[Saved data entries]
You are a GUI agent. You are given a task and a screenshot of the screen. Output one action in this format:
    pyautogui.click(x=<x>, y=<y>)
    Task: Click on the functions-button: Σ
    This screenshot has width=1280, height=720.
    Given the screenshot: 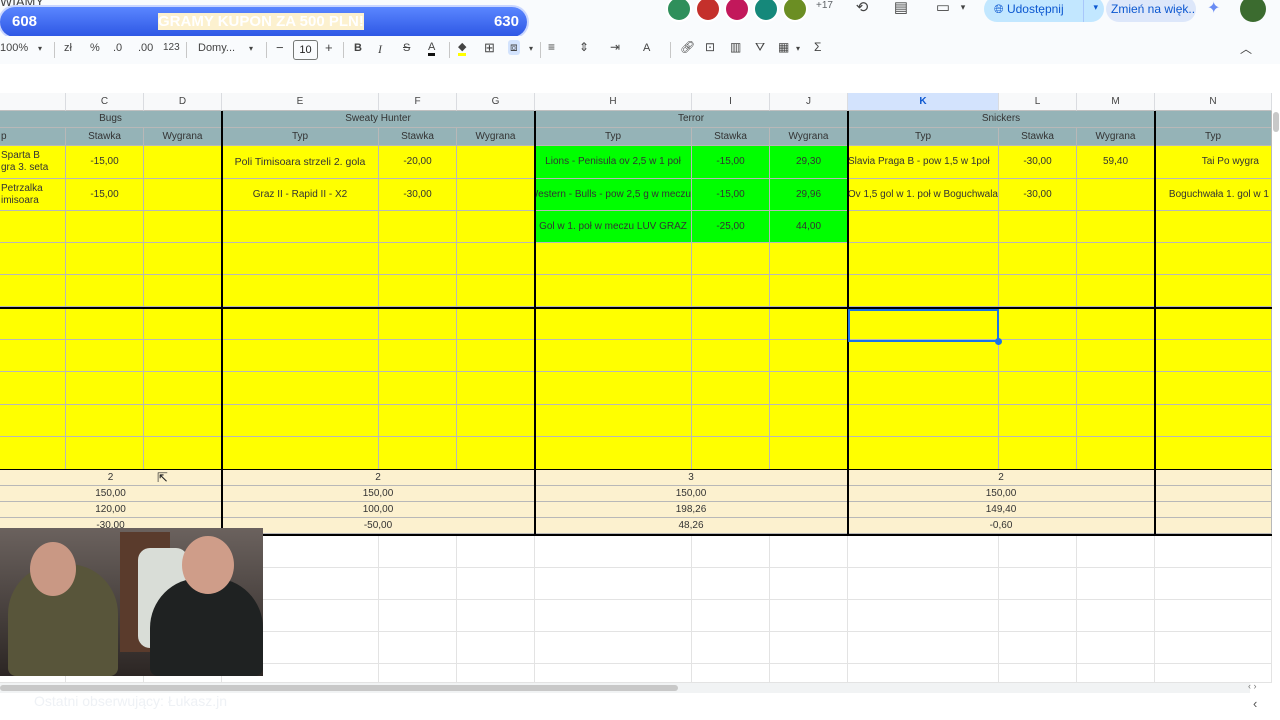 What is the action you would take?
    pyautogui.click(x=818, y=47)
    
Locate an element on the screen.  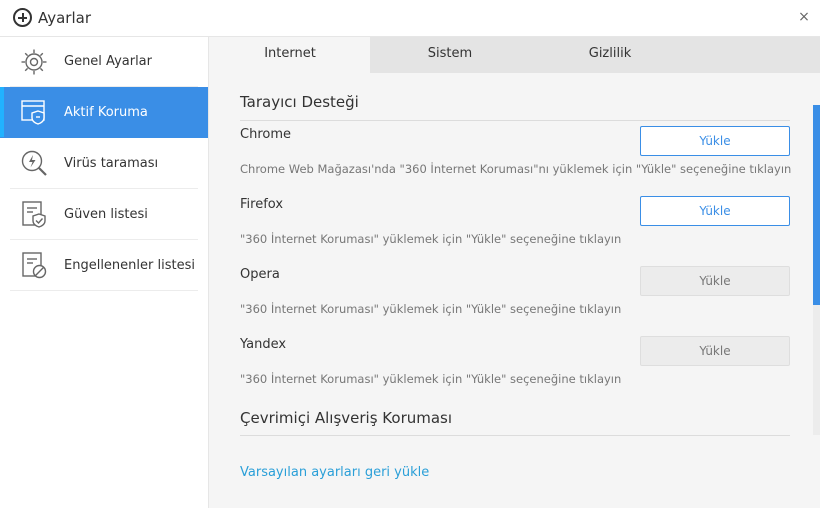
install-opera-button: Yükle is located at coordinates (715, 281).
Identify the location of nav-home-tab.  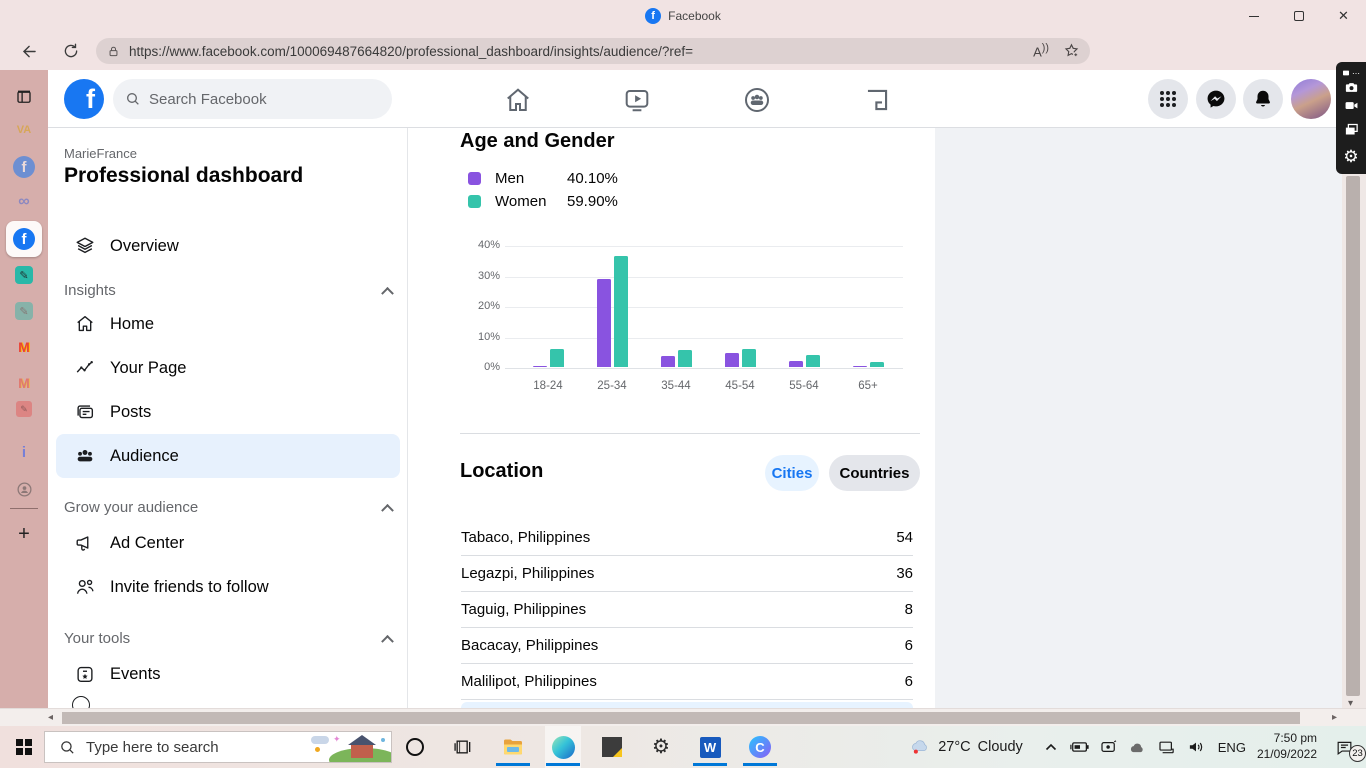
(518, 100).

### [Exercise aim]
Render the records above as a Markdown table with columns Row and Line, running from the line with "Locate an element on the screen." through the end of the records, both ends included. Skip blank lines and leave the pictures out of the answer.

### [Output for this task]
| Row | Line |
|---|---|
| 1 | Locate an element on the screen.   |
| 2 | install-opera-button: Yükle is located at coordinates (715, 281). |
| 3 | Identify the location of nav-home-tab.   |
| 4 | (518, 100). |